For fans of Berkshire Hathaway, its quarterly regulatory filings with the Securities and Exchange Commission are almost required reading for insights into its investment portfolio. The legendary Warren Buffett has led the company for decades although he now has some help with the investing decisions.

Of course, Buffett doesn't have a perfect investing record. That's why it's important to perform your own analysis. And when scanning through his holdings, two compelling opportunities arise: Coca-Cola (KO -0.41%) and Moody's (MCO 0.36%), albeit for different reasons.

Let's uncover why these two longtime Berkshire Hathaway holdings remain attractive.

A clock that says time to buy.

Image source: Getty Images.

1. Coca-Cola

Coca-Cola primarily sells soda around the world under its namesake brand, along with others such as Sprite, and Fanta. While soda accounted for most of the company's volume -- 69% last year -- the company also sells water, juice, and plant-based beverages. Given consumers' shift toward healthier diets, that's fortunate.

Formed in the late 1800s, Coca-Cola sells its products in more than 200 countries. That likely means its fast growth days have passed. Still, it continues to grow sales and profits. Adjusted revenue, which removes items like foreign currency exchange translations and acquisitions/divestitures, grew 11%, driving operating income 13% higher.

The revenue increase was driven by price increases. But this didn't stop Coca-Cola from gaining market share, indicating the power and appeal of the brands.

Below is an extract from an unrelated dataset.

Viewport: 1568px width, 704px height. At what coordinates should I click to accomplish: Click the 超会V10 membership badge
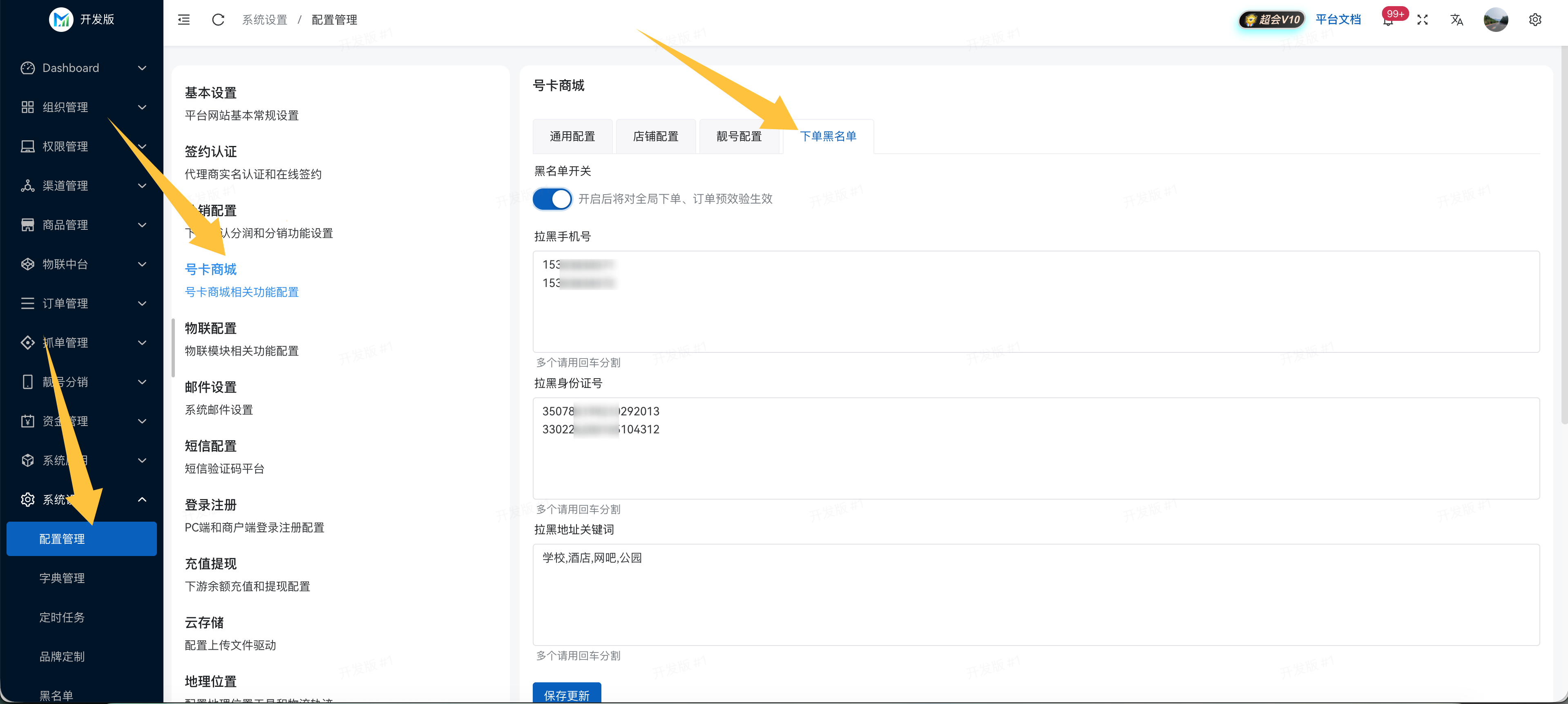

If you're an investor seeking dividends, Coca-Cola could be an ideal choice. The company's profitability has led to a lot of free cash flow (FCF) generation. Last year's FCF was $9.7 billion, and management used a large chunk to pay dividends.

The board of directors raised the quarterly dividend by over 5% earlier this year. After increasing dividends annually for 62 straight years, the stock is part of the Dividend Kings. Coca-Cola's stock has a 3.1% dividend yield, more than twice the S&P 500's 1.3%.

2. Moody's

Moody's consists of two strong, well-positioned businesses. It operates a ratings business that analyzes the credit quality of various bond issuers such as corporations and governments. It has a strong market share, with S&P Global and Fitch Ratings as the major competitors. There's also the analytics business that uses data to analyze risk.

Both businesses continue to do well. The ratings business saw an impressive 35% revenue increase, while analytics experienced 8% growth. Moody's adjusted diluted earnings per share (EPS) grew 13%. Management expects this year's adjusted EPS to increase 5% to 11%.

Moody's shares don't trade at a cheap valuation. The stock has a price-to-earnings (P/E) ratio of 44 compared to 27 for the S&P 500. But when looking at the company's strong businesses, including the ratings' major market share, I think it's worth paying a higher valuation.

Coca-Cola and Moody's both have strong brands. Their attraction as an investment depends on your goals. If you're looking to buy a dividend-paying stock, Coca-Cola, with its high cash flow and commitment to increasing payouts, fits the bill. Moody's ratings business has some cyclicality, but with limited competition, its long-term prospects look bright, and the analytics business has become a force with steady demand for its products.

An investment in Coca-Cola and Moody's undoubtedly requires patience. But as Warren Buffett has taught us, that's not only a virtue, it's a way to grow your wealth.